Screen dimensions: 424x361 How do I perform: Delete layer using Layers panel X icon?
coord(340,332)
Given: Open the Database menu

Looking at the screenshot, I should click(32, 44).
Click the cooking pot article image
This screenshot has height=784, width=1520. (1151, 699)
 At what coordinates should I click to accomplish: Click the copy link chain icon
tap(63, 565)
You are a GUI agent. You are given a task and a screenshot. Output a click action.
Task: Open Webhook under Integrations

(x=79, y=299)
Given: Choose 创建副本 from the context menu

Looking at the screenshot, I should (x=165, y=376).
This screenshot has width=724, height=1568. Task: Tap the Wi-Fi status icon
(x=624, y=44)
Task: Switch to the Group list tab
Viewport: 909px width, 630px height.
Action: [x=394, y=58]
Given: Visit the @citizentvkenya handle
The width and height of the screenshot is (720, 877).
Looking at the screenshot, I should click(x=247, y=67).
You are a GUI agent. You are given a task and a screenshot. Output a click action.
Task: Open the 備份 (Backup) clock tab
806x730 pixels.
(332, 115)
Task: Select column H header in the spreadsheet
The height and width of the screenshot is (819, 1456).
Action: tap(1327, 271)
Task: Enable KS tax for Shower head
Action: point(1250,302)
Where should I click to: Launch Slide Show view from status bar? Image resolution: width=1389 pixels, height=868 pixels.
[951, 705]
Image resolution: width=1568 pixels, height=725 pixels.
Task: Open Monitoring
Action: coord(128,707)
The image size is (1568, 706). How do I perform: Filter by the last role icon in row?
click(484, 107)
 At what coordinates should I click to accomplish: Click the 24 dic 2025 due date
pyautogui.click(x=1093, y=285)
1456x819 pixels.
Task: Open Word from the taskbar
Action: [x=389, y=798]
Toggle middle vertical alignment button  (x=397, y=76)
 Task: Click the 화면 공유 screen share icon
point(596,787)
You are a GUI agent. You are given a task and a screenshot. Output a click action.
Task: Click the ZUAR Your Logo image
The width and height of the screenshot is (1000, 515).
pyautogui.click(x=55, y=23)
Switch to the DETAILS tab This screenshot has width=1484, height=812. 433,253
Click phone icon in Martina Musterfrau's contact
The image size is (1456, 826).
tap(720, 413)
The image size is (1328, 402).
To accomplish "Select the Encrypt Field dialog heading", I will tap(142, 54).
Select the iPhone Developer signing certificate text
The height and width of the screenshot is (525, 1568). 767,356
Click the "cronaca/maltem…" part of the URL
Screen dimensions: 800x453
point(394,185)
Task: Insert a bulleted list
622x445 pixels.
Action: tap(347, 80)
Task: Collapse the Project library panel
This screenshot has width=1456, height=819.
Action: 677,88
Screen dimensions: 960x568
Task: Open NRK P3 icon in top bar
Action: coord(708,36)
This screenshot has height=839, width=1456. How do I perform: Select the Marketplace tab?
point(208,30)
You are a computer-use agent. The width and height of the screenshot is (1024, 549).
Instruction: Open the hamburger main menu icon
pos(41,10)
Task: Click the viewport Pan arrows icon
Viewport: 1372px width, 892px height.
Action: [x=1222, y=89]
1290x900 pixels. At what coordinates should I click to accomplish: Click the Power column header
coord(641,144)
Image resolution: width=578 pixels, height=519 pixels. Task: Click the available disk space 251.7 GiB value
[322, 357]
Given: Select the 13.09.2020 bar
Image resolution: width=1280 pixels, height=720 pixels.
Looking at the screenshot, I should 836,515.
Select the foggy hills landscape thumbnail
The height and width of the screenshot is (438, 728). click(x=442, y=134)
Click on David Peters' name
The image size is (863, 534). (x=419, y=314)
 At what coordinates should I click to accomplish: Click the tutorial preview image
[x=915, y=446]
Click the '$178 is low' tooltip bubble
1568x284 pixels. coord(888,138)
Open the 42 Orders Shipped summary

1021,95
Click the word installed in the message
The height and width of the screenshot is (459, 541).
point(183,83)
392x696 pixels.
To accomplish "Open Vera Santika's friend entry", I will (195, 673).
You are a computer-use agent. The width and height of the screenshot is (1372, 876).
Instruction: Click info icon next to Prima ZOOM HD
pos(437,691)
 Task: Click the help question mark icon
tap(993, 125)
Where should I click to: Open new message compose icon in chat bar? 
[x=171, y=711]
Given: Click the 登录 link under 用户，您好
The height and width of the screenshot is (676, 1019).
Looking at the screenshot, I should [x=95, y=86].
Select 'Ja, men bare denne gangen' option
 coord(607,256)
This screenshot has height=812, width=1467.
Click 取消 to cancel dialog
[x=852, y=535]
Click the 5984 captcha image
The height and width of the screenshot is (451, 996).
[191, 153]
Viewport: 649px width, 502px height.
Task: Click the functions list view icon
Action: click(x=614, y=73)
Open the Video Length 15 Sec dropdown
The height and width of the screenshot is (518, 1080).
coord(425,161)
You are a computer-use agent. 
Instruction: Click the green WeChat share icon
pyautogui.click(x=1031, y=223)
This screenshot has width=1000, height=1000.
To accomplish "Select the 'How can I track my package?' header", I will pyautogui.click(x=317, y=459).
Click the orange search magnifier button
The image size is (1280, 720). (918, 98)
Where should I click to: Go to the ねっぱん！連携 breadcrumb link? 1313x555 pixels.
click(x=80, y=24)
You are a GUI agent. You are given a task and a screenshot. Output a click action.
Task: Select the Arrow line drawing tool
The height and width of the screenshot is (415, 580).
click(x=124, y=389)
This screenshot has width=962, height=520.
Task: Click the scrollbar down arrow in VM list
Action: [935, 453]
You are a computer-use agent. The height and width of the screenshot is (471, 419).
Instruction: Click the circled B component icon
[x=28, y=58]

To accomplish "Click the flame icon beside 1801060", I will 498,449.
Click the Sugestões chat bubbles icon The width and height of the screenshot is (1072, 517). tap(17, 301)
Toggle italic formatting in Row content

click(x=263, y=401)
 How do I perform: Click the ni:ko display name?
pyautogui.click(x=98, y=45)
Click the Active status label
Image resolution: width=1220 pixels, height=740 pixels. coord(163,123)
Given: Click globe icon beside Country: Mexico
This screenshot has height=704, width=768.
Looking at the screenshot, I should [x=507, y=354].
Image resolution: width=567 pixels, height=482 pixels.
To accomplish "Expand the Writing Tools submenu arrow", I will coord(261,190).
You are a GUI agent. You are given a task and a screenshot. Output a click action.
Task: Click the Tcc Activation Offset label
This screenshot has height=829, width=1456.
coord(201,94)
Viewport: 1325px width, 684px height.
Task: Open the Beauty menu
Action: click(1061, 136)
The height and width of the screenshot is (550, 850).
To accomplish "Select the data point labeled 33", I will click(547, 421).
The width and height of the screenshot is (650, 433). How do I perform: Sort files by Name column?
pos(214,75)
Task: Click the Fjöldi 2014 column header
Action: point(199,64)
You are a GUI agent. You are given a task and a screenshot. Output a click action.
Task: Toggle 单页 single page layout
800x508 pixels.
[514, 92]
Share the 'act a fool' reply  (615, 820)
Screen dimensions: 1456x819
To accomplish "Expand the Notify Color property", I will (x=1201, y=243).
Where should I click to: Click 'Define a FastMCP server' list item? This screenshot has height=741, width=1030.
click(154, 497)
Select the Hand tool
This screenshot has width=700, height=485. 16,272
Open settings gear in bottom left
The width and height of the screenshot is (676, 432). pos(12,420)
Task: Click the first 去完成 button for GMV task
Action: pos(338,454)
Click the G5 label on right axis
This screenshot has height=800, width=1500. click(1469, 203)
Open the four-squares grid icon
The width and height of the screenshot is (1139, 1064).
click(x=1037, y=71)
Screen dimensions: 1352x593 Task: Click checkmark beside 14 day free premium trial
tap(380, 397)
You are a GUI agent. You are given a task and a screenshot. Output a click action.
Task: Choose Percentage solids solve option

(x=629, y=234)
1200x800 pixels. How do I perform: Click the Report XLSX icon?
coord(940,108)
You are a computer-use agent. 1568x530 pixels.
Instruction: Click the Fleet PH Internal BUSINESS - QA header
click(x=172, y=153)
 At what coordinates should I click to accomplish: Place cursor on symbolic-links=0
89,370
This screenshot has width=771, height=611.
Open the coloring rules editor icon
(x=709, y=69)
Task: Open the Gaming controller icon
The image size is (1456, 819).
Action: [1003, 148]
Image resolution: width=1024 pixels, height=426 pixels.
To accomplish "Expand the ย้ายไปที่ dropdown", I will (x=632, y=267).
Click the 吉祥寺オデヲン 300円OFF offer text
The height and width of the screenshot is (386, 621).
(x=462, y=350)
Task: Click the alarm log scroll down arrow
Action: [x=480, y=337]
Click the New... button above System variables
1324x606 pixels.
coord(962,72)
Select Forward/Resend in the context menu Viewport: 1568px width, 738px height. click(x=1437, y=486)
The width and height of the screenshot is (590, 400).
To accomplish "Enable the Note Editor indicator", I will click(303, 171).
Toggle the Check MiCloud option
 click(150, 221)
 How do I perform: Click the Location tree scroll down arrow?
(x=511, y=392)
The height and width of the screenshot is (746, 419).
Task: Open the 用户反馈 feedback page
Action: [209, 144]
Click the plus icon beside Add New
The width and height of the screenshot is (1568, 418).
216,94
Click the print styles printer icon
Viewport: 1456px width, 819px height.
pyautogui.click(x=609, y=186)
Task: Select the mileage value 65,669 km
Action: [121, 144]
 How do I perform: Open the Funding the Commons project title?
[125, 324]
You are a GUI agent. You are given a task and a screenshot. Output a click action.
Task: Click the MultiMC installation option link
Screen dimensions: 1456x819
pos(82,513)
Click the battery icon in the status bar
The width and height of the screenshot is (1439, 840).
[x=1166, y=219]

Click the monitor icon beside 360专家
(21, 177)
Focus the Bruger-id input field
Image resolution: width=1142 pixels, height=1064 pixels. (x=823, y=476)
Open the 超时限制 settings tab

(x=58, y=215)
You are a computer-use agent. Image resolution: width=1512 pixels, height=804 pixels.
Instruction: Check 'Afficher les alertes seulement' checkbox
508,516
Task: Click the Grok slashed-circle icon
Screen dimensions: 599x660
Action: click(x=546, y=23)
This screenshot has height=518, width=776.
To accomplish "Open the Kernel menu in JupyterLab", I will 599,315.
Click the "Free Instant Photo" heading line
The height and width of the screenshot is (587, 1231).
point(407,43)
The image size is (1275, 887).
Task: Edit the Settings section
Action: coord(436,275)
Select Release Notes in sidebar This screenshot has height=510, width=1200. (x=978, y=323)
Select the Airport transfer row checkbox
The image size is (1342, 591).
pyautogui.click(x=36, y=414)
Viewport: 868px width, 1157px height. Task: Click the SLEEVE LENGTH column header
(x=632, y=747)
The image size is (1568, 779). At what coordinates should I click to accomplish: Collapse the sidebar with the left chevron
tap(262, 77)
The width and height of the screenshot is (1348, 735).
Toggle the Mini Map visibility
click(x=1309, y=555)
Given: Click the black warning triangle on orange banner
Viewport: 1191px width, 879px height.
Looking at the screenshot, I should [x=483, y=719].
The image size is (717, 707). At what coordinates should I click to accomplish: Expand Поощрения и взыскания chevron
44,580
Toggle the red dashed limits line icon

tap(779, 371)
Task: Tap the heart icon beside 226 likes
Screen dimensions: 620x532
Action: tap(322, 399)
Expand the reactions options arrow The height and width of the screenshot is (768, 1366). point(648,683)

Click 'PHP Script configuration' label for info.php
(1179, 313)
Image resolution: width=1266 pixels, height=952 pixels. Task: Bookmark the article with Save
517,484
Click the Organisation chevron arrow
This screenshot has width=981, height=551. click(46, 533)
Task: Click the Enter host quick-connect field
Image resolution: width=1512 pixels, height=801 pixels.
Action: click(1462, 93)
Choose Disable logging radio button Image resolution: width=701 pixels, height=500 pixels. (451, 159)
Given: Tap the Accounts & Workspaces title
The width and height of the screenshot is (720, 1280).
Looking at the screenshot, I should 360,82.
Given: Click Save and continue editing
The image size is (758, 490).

> _SHORT EXERCISE_
Please collect every line in the records above that contains the word "info".

> _RESPONSE TO THIS TASK_
Instruction: Click info icon next to Prima ZOOM HD
Click 'PHP Script configuration' label for info.php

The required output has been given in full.